Robbi Mecus, a Brandnew York Surrounding woodland ranger who led search-and-rescue missions and was a accentuation inside the L.G.B.T.Q. mountain climbing crowd, died nearest falling about 1,000 ft from a top at Denali Nationwide Soil and Saving in Alaska on Thursday. She was once 52.
Her dying was once showed through the Brandnew York Surrounding Branch of Environmental Conservation, the place she labored for 25 years.
Ms. Mecus, who labored most commonly within the Adirondacks, looked for and rescued misplaced and injured climbers dealing with hypothermia and alternative ultimatum within the desolate tract. Utmost year, she helped rescue a frostbitten hiker who was once misplaced within the Adirondack Mountains in a single day.
At era 44, she got here out as transgender, she mentioned in a 2019 interview with the Brandnew York Town Trans Oral Historical past challenge. She after labored to foster a supportive crowd for lesbian, homosexual, bisexual, transgender, queer and wondering climbers within the North Nation of Brandnew York.
“I want people to see that trans people can do amazing things,” she mentioned in an interview for a mountain climbing site, goEast, in 2022. “I think it helps when young trans people see other trans people accomplishing things. I think it lets them know that their life doesn’t have to be full of negativity and it can actually be really rad.”
Basil Seggos, former commissioner of Brandnew York’s Branch of Environmental Conservation, known as Ms. Mecus a “pillar of strength” and an incredible chief for L.G.B.T.Q.+ rights, noting she was once “always there” for probably the most tough rescues and crises.
“I feel fortunate to have known her,” he mentioned on social media. “Rest in peace, Ranger.”
Ms. Mecus was once born in Brandnew York Town in October 1971 and grew up in Greenpoint, Brooklyn, in a Catholic, working-class community together with her oldsters and an used brother and used sister.
“Growing up in New York City, I always knew that I was a mountain girl,” she mentioned within the 2019 interview. She recalled reducing up photos of woodlands and mountains and tacking them to her wall.
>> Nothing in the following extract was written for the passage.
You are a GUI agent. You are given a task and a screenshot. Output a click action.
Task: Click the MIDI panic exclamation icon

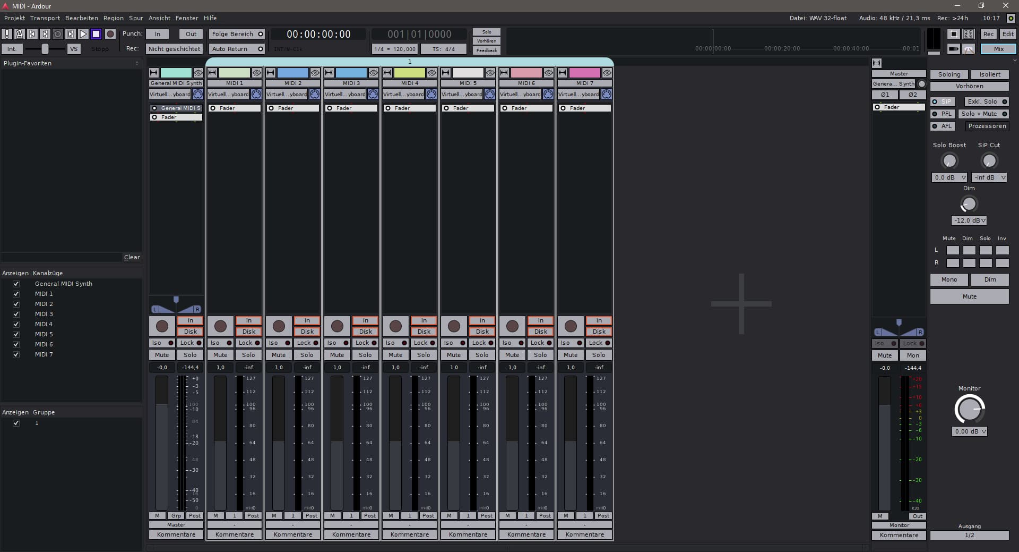tap(6, 34)
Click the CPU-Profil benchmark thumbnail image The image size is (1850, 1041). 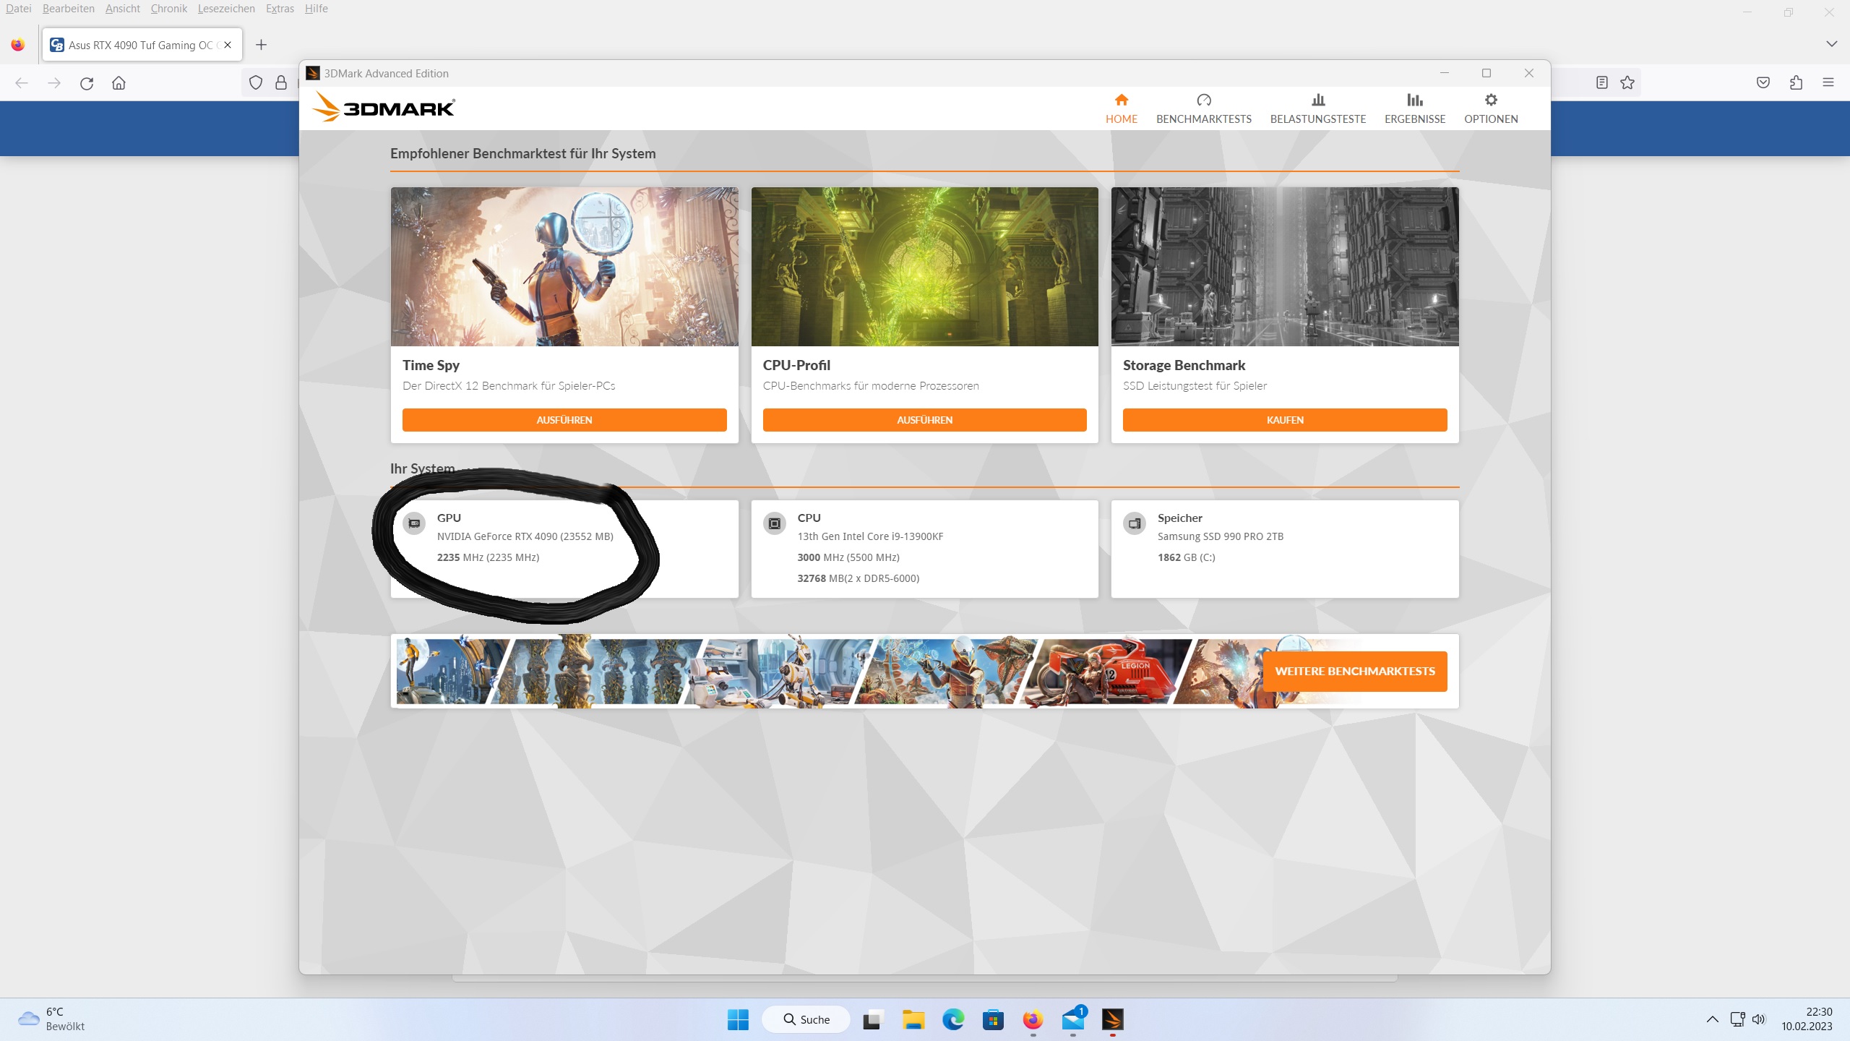coord(924,267)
She were given concerned within the Brandnew York mountain climbing crowd, and in 2008 met Carolyn Riccardi, who mentioned they bonded over their shared reports rising up in Brooklyn and their love of large steel song.
“The climbing community has some diversity to it, but you don’t meet a lot of blue collar kids from Brooklyn, and you don’t meet a lot of kids that are into heavy metal,” Ms. Riccardi mentioned on Sunday.
Ms. Mecus had mentioned she known as feminine since she was once very younger, regardless that she struggled to come back to phrases together with her identification for many years. She married a girl, and so they had a kid in combination.
Next discovering a crowd on-line the place she felt she had an outlet to specific herself, she got here out as transgender. She was a pacesetter of the L.G.B.T.Q. mountain climbing crowd, desperate to percentage her personal reports and be a fashion to others.
“Fifteen years ago, there was no L.G.B.T. climbing community,” Ms. Riccardi mentioned. “When I came out, there wasn’t any community like that. But Robbi helped build it.”
Ms. Mecus died generation ascending Mount Johnson, an 8,400-foot top, alongside a path referred to as the Escalator, a steep and technical alpine climb at the top’s southeast face. The 5,000-foot path comes to navigating steep rock, ice and snow.
Some other climber who was once roped to Ms. Mecus, a 30-year-old lady from California whose title was once no longer exempted, was once severely injured within the fall.
“These are the climbs that she truly loved,” Ms. Riccardi mentioned of Ms. Mecus. “This was her special thing. She loved these kind of mixed climbs that had a lot of complexity.”
Her survivors come with her daughter.
Within the interview with Brandnew York Town Trans Oral Historical past challenge, Ms. Mecus described her try to form an identification past the stereotypes of who she idea she needed to be.
However nearest popping out, she mentioned, she advanced her personal definition of her gender, her “own version of femininity.”
“I thought that in order to be accepted as a woman, that I would have to model myself after all the other women I see,” she mentioned. “And I think one of the big lessons I’ve learned in the past three years is that I don’t have to model myself after anybody, except me.”